The Pentagon said Tuesday that a missile launch off the southern coast of California remained “unexplained” and that its mysterious origins meant that it was not possible to rule out any threat to the homeland, Fox News Channel reported.

Earlier Tuesday, NORAD (North American Aerospace Defense Command) and NORTHCOM (United States Northern Command) officials told Fox there was no threat, but Pentagon Spokesman Col. Dave Lapan would not confirm that because the military does not know what the missile was or where it came from.

Lapan added that the incident did not appear to be a regularly scheduled test, as no warnings to mariners or airmen appeared to be issued ahead of its launch.

The contrail was caught on camera by a KCBS news helicopter at around sunset Monday evening, approximately 35 miles out to sea and west of Los Angeles.

The missile appeared to be launched from the water, and not from US soil, Lapan added.

The military was trying to solve the mystery using the video from KCBS as there was no indication that NORAD and NORTHCOM were able to detect it independently.
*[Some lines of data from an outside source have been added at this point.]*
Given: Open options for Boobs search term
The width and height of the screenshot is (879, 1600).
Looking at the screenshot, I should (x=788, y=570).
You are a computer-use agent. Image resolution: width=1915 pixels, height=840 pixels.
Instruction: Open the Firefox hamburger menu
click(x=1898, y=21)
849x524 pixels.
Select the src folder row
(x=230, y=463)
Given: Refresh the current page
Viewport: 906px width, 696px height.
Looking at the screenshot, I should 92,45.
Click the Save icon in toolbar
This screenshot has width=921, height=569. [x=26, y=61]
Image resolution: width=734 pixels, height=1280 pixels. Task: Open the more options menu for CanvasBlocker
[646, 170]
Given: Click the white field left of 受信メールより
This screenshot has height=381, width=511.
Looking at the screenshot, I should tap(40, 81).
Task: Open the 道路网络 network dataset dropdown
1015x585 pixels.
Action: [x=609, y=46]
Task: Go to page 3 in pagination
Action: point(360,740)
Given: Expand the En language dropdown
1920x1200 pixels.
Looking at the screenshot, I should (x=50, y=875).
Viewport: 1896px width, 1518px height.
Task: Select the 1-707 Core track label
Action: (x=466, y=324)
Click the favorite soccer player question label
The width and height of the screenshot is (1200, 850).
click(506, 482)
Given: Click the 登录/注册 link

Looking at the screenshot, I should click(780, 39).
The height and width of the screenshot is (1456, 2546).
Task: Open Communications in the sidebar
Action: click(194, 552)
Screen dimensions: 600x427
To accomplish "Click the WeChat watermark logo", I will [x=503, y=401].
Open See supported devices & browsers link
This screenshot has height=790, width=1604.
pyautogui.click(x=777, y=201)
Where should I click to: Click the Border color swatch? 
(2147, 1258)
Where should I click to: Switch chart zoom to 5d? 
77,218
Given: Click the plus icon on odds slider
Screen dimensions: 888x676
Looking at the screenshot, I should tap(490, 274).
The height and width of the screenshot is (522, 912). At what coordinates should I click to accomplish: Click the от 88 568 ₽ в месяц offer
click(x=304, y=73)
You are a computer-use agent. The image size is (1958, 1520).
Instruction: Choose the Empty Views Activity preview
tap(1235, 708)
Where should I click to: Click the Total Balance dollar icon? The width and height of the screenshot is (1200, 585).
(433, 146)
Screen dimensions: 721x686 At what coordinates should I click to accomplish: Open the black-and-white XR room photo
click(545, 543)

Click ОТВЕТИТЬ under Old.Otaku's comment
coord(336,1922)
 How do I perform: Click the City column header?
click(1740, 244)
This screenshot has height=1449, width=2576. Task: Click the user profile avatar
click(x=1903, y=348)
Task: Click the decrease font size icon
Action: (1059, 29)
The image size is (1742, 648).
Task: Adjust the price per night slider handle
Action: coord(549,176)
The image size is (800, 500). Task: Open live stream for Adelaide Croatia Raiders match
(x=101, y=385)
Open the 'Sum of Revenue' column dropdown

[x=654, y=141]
According to Fox News, NORAD and NORTHCOM would only say they were aware of the launch.

However one unnamed senior defense official added: “There was no threat to the homeland.”

A navy spokesperson previously told KCBS that no navy activity was reported in the region.

A sergeant at Vandenberg Air Force Base in Santa Barbara County said a Delta II rocket was launched from the base last Friday, but insisted there were no launches since then.

On viewing the footage, former deputy defense secretary Robert Ellsworth speculated on KCBS that the launch could be a show of military muscle.

“It could be a test-firing of an intercontinental ballistic missile from a submarine … to demonstrate, mainly to Asia, that we can do that,” Ellsworth said.